After stumbling across some Jazz myself recently, I felt I had to investigate. For starters, what's with the name? Granny Smith, it's not.

Precisely, says David Nelley, who has guided the North American marketing strategy for Jazz since its first commercial harvest in Washington about a half dozen years ago. Jazz is part of a new wave of apples coming out of universities and research labs that are trademarked, and represent an effort to market produce as effectively as any other valuable brand.

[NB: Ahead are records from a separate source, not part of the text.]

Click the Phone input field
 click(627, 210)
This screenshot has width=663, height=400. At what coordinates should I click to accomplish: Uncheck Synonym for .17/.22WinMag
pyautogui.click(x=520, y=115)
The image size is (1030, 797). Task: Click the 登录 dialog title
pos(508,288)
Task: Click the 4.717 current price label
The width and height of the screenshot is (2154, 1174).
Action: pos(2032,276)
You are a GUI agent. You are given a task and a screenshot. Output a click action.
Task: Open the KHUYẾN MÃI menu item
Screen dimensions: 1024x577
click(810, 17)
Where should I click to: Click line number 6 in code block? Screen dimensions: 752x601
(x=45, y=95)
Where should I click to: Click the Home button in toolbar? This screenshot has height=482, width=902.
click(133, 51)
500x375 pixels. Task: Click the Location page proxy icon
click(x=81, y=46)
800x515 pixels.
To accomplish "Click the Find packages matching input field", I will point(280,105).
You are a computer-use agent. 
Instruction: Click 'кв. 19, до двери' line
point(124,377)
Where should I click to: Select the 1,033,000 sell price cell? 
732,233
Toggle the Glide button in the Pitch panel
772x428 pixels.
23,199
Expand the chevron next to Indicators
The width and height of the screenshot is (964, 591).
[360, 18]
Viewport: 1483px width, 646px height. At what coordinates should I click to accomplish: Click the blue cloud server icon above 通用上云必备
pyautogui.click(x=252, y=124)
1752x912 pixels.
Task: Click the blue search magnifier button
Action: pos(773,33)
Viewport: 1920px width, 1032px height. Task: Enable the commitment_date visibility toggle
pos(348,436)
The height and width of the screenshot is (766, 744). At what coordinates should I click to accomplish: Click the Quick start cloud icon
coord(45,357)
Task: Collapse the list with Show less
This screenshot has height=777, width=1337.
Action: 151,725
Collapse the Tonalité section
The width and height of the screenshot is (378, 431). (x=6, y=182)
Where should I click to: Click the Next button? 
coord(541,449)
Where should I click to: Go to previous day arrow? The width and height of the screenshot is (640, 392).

"If we're going to go through all of these development costs, we don't want it to become the next Granny Smith, able to be planted by anybody," Nelley says. The North American growers have one guiding mandate, says the category director for apples, pears and pineapple for The Oppenheimer Group, a global produce marketer and distributor based in Vancouver B.C. "They never want anyone to meet a Jazz apple they don't like."

Because the 34 growers in Washington are able to control where Jazz apples are planted, packed (just three locations in Washington at present) and graded, there's a consistency in the gustatory experience that people don't usually get from produce.

"It's a test by growers to break that age-old agricultural commodity cycle" Nelley says, "where growers and farmers run around like a herd of buffalos and they turn a crop from something that's making good money into a commodity overnight."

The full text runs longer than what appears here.